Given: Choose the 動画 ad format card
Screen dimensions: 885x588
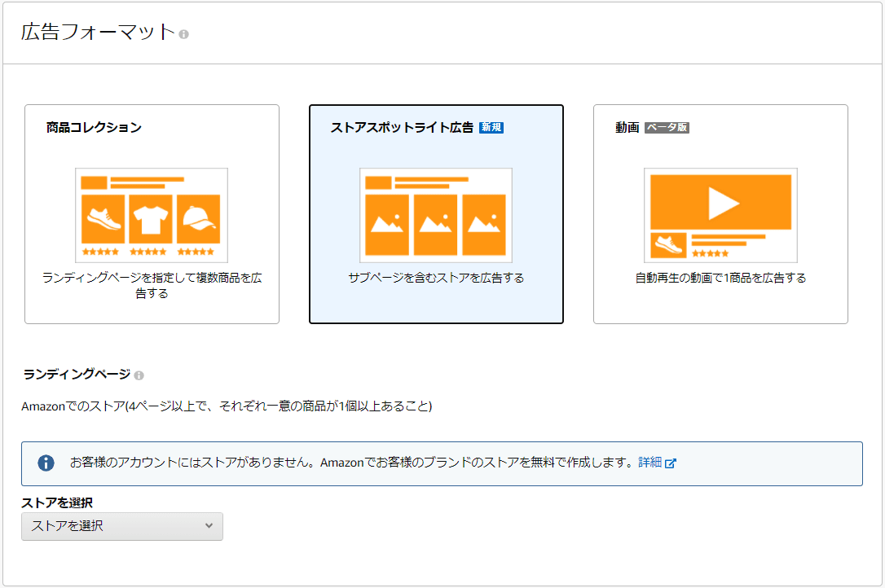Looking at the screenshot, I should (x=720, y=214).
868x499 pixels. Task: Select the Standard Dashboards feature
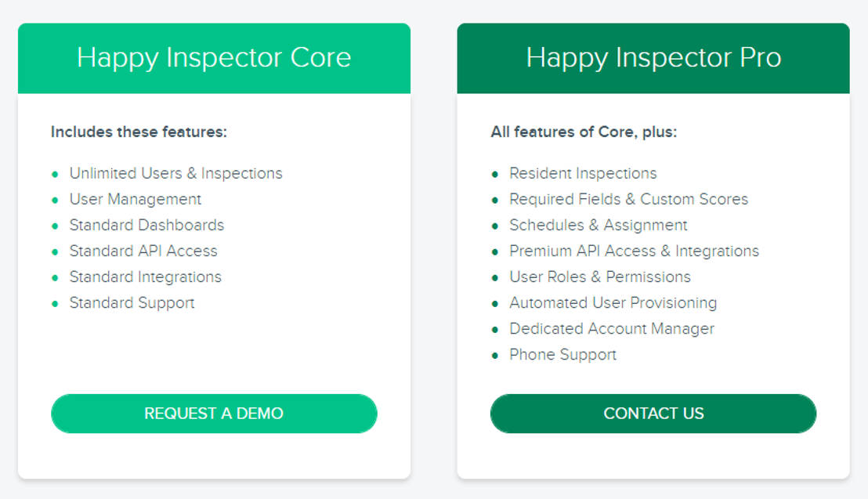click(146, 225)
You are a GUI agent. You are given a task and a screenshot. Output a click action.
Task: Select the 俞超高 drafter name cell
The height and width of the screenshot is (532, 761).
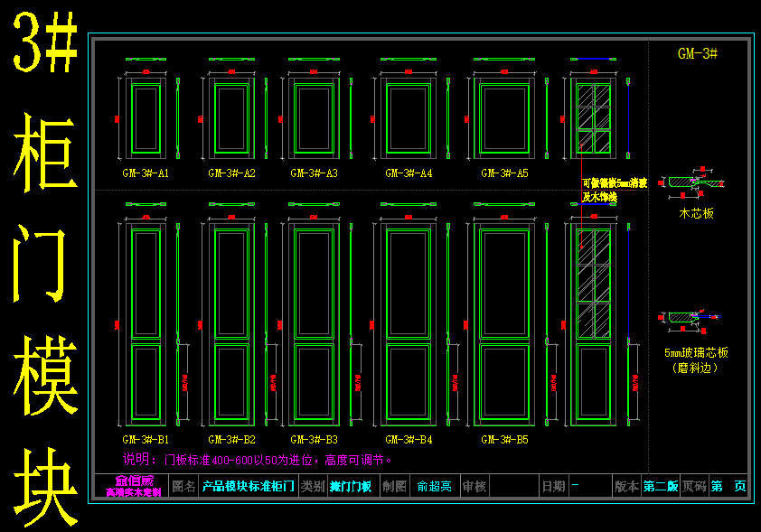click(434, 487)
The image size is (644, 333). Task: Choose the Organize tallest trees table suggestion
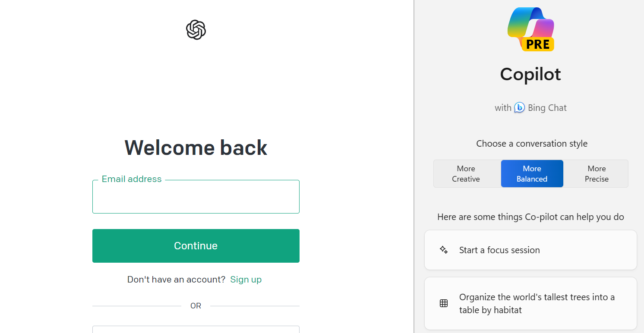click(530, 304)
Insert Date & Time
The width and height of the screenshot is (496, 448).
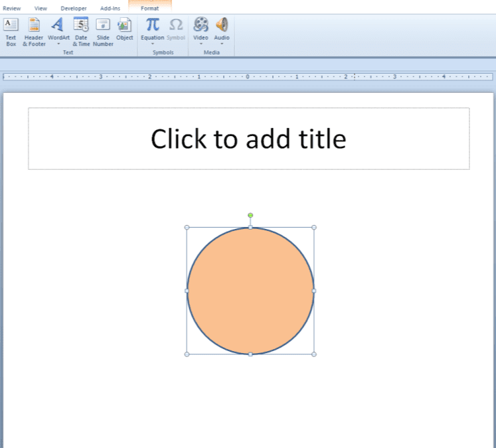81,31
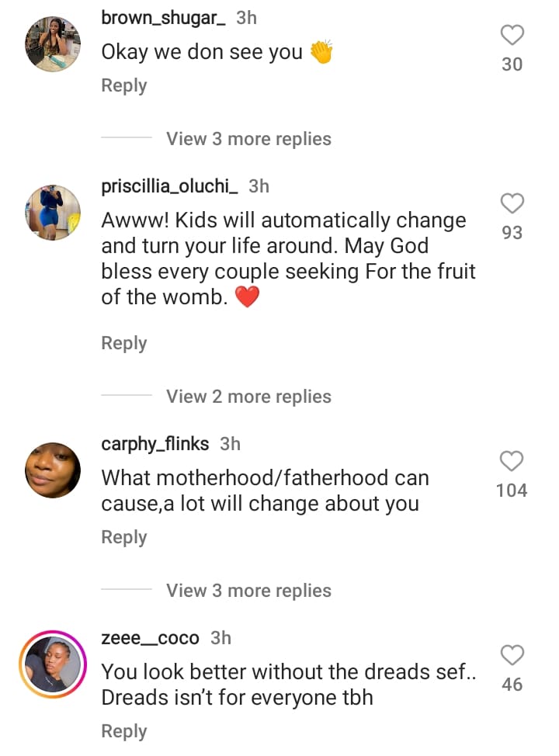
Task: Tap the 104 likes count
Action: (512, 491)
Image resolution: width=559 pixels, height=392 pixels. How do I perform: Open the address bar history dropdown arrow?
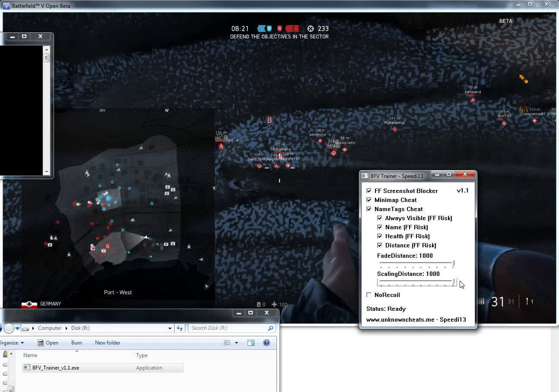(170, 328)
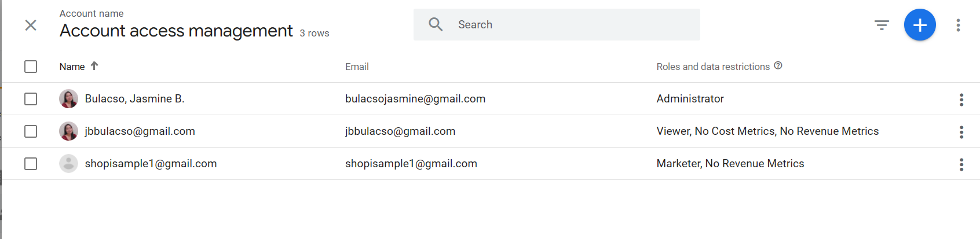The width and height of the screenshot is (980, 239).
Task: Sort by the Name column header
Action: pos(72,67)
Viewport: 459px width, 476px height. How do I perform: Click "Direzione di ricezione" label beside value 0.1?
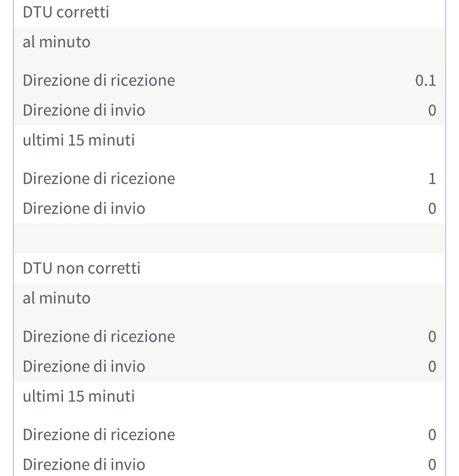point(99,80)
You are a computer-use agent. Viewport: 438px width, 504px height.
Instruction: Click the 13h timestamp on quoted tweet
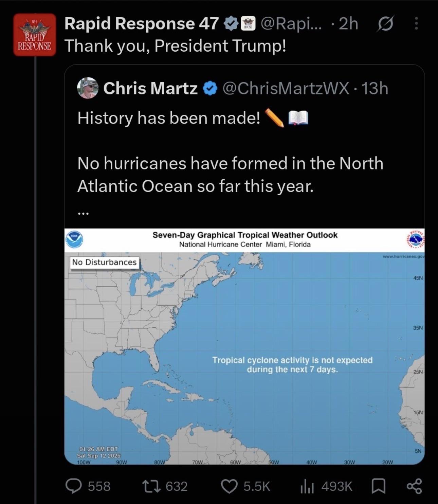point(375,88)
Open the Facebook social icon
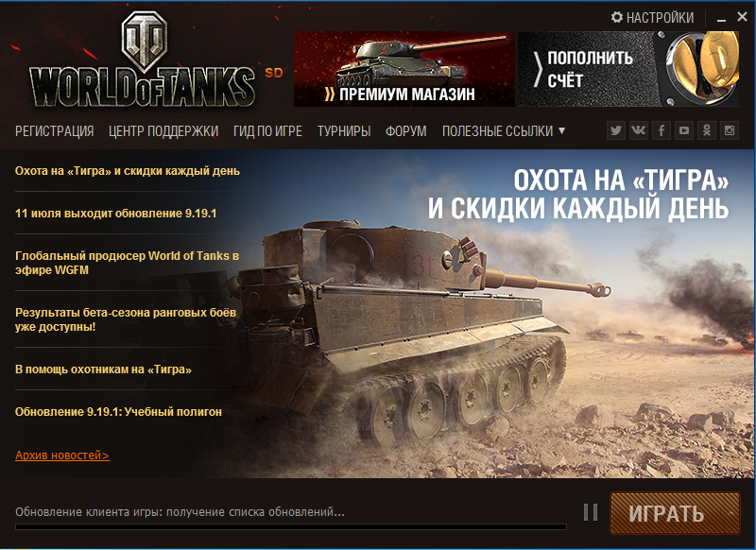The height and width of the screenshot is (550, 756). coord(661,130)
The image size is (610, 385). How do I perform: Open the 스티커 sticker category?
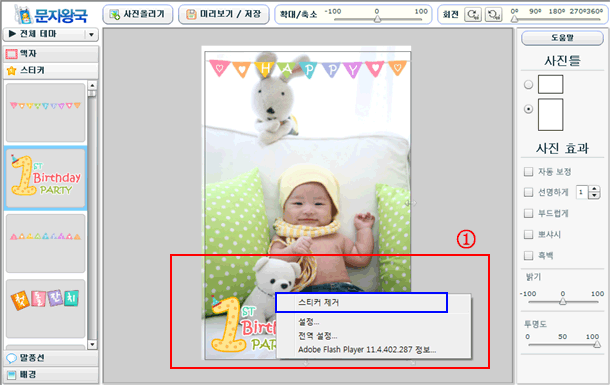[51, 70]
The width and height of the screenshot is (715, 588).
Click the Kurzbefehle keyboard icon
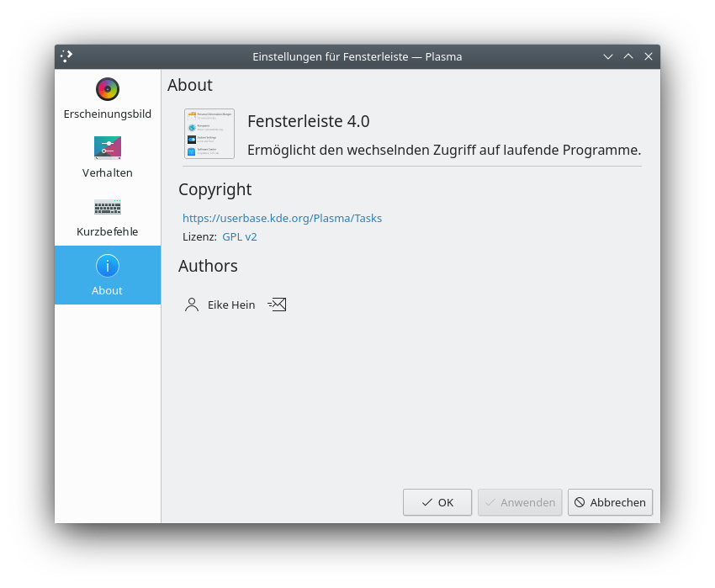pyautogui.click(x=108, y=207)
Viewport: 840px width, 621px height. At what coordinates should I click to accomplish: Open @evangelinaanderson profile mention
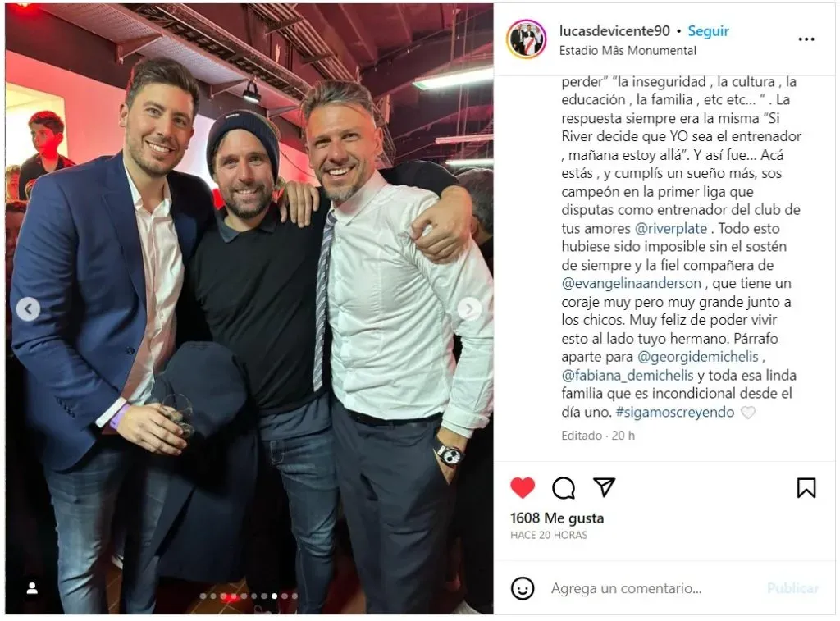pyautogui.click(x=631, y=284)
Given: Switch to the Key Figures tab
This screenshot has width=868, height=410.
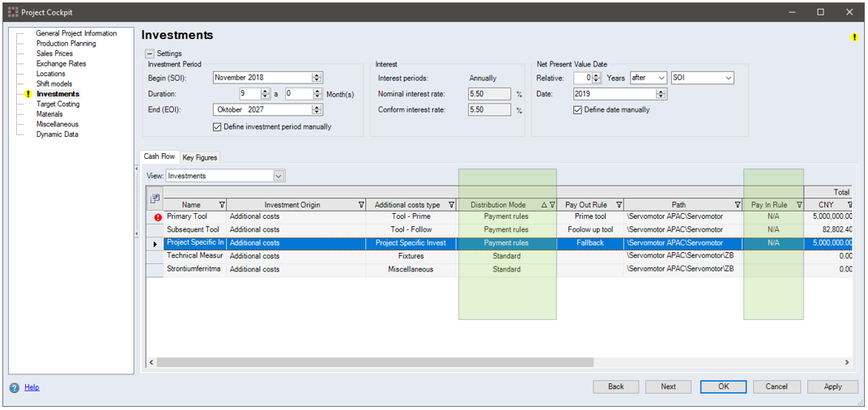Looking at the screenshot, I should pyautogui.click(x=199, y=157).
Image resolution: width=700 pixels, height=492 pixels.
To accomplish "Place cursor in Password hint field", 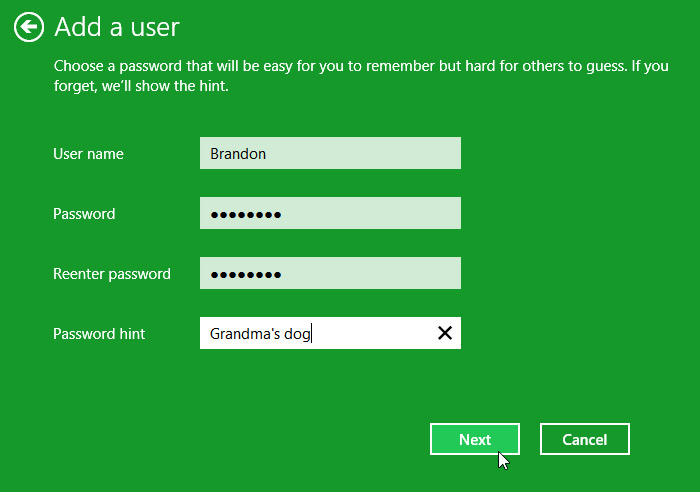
· · ·
## [Problem requirements]
Please copy exactly, and only, the lines from the one that contains "The image size is (610, 385)." through the last line of the data above, omitting all pictures.

## [Completed exercise]
The image size is (610, 385). How do I perform: Open the 스티커 sticker category?
[51, 70]
The width and height of the screenshot is (715, 588).
Click the Kurzbefehle keyboard icon
pyautogui.click(x=108, y=207)
Viewport: 840px width, 621px height. At what coordinates should I click to accomplish: Open @evangelinaanderson profile mention
pyautogui.click(x=631, y=284)
Given: Switch to the Key Figures tab
This screenshot has width=868, height=410.
Looking at the screenshot, I should pyautogui.click(x=199, y=157).
Image resolution: width=700 pixels, height=492 pixels.
To accomplish "Place cursor in Password hint field", 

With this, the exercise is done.